Posted on:2004-05-09Degree:D.B.AType:Dissertation
University:Boston UniversityCandidate:Jones, Anne LeahFull Text:PDF
GTID:1469390011474146Subject:Business Administration
Abstract/Summary:
Capital market theory developed in the past quarter century suggests that risk is an important factor in the setting of market prices. As risk grows, a firm's value declines so that risk averse investors are rewarded for taking on additional risk with a greater return on their investment. This study uses the residual income valuation model to demonstrate empirically that as the riskiness of a firm's earnings increases, its market value declines.; The residual income model (RIM) has been used by accounting researchers in the past decade to study firm value because it is consistent with well accepted theories in finance and its primary inputs are familiar accounting measures.
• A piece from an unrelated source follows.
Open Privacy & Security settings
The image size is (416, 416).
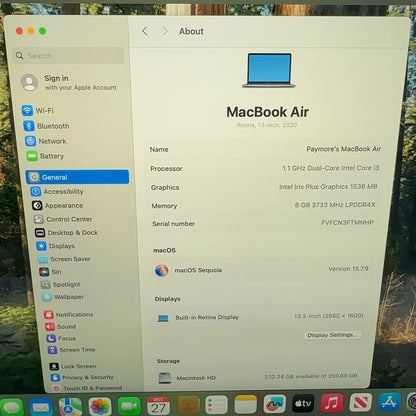[x=82, y=377]
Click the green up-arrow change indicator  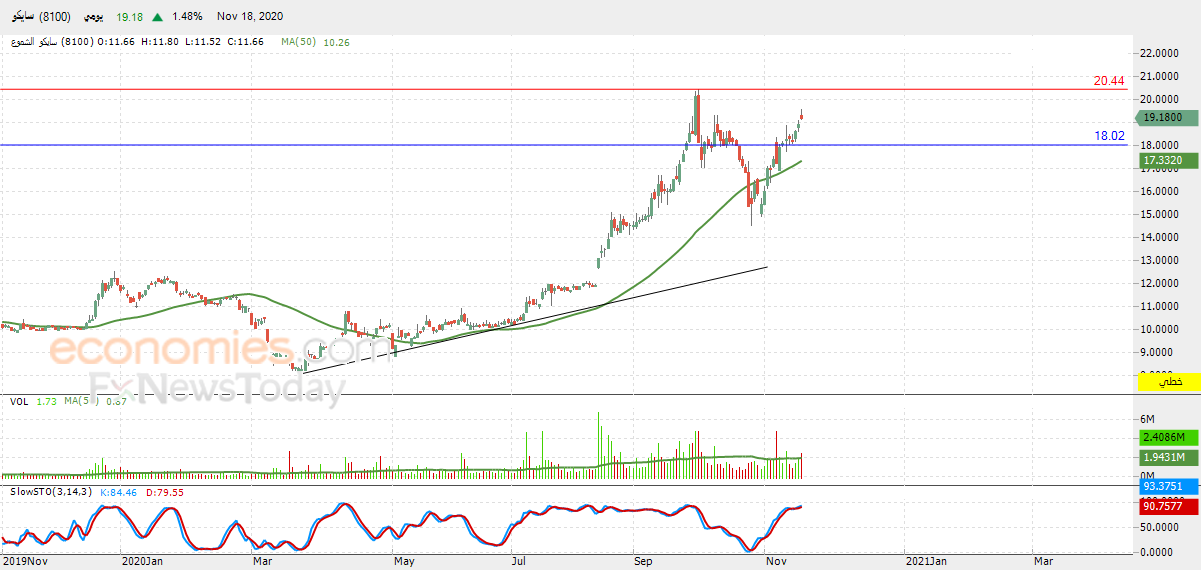coord(158,16)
RIM shows that firm value is equal to the present value of a firm's expected future residual income flow. Empirical implementations of RIM typically express stock price as a function of book value, earnings, and/or earnings forecasts. To incorporate risk, many prior studies have relied on discount rate adjustments in the present value portion of the model.; This study adds to the literature by more rigorously incorporating earnings risk into the residual income model. The risk adjusted residual income model proposed includes several indicators of earnings risk: the variability in analyst forecasts, short term refinancing exposure, geographical diversification, operational diversification, operating leverage, and size. The results confirm that earnings risk is an important component of the market valuation process.; Using a sample of more than twenty thousand firm-years over the 1983 to 2001 time period, my empirical analysis finds that the additional earnings risk measures significantly improve RIM's ability to explain market prices. In addition, the evidence shows that each risk measure conveys meaningful information about the pricing process. The variability of earnings expectations, exposure to interest rate fluctuations, geographical diversification, operating leverage, and size all significantly affect stock prices. The evidence suggest that while operational diversification does not have an overall impact on firm value, it does significantly affect how the market individually prices earnings and earnings forecasts. This study can help our quest to better understand how earnings and earnings risk factors create value in the eyes of investors.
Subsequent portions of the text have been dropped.